Takut Gempa Susulan di Sumenep, Ratusan Warga Tidur di Luar Rumah
SUMENEP, iNews.id – Gempa bumi berskala 6,3 Skala Richter (SR) yang mengguncang sejumlah wilayah di Jawa Timur (Jatim) dan paling berdampak di Pulau Sapudi, Sumenep, Kamis (11/10/2018), masih menyisakan trauma bagi warga. Karena takut ada gempa susulan, warga tidur di luar rumah dan tenda-tenda darurat.
Sedikitnya 300 warga di dua kecamatan, yakni Kecamatan Nong Gunong dan Kecamatan Gayam Sumenep, Madura, yang menjadi korban dampak gempa bumi Situbondo, terpaksa tidur di luar rumah dan tenda-tenda darurat. Selain karena khawatir terjadi gempa susulan, rumah warga umumnya juga rusak dan tidak bisa ditempati.
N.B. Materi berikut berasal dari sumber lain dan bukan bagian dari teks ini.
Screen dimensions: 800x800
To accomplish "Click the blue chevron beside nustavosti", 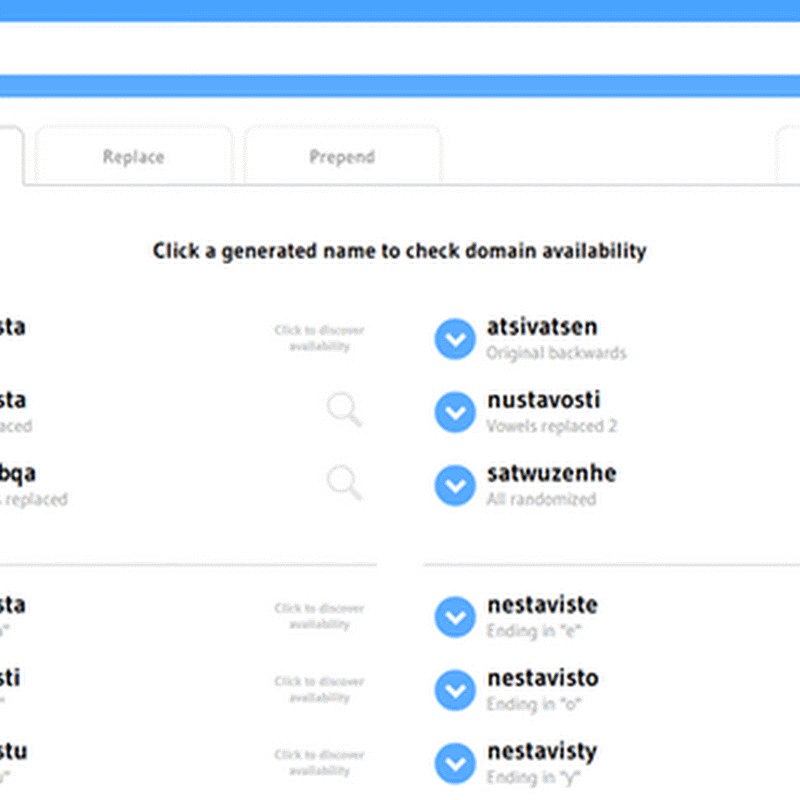I will tap(455, 412).
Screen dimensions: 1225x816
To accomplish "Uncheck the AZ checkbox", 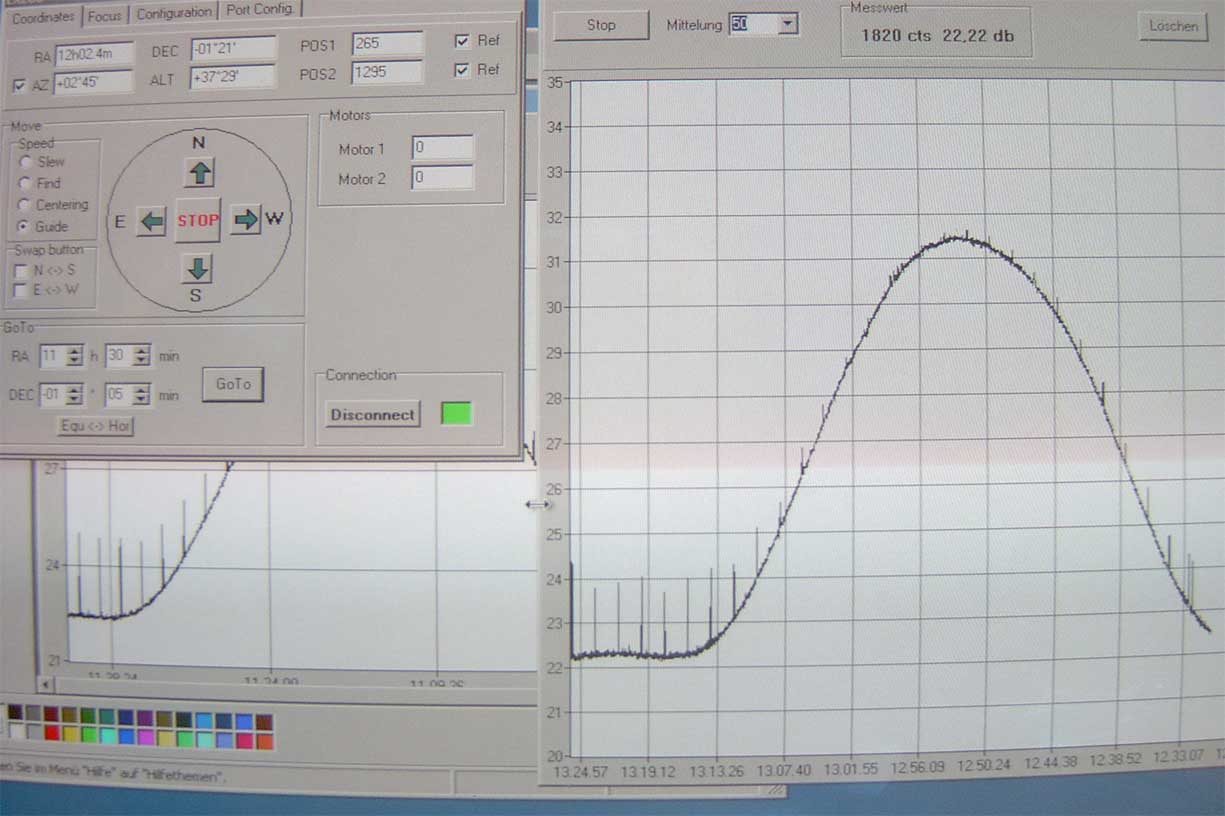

“Kami dengar informasi akan ada gempa susulan. Akibat gempa kemarin, warga di sini mengungsi karena khawatir takut ada gempa susulan lagi. Rumah kami juga sudah rusak,” kata salah seorang warga, Adnan, Jumat (12/10/2018) dini hari.
Sementara itu sejumlah bantuan logistik berupa sembako dan obat-obatan mulai berdatangan dan didistribusikan ke lokasi dampak gempa. Bantuan didistribusikan melalui jalur laut, yakni Pelabuhan Kalianget.
Komandan Pangkalan TNI Angkatan Laut (AL) Batuporon Madura, Letkol Laut Teguh Wibowo mengatakan, bantuan ini merupakan bantuan tahap pertama yang dilakukan untuk para korban gempa di Pulau Sapudi. Mereka berharap bantuan sembako dari prajurit TNI AL ini bisa meringankan penderitaan para korban gempa.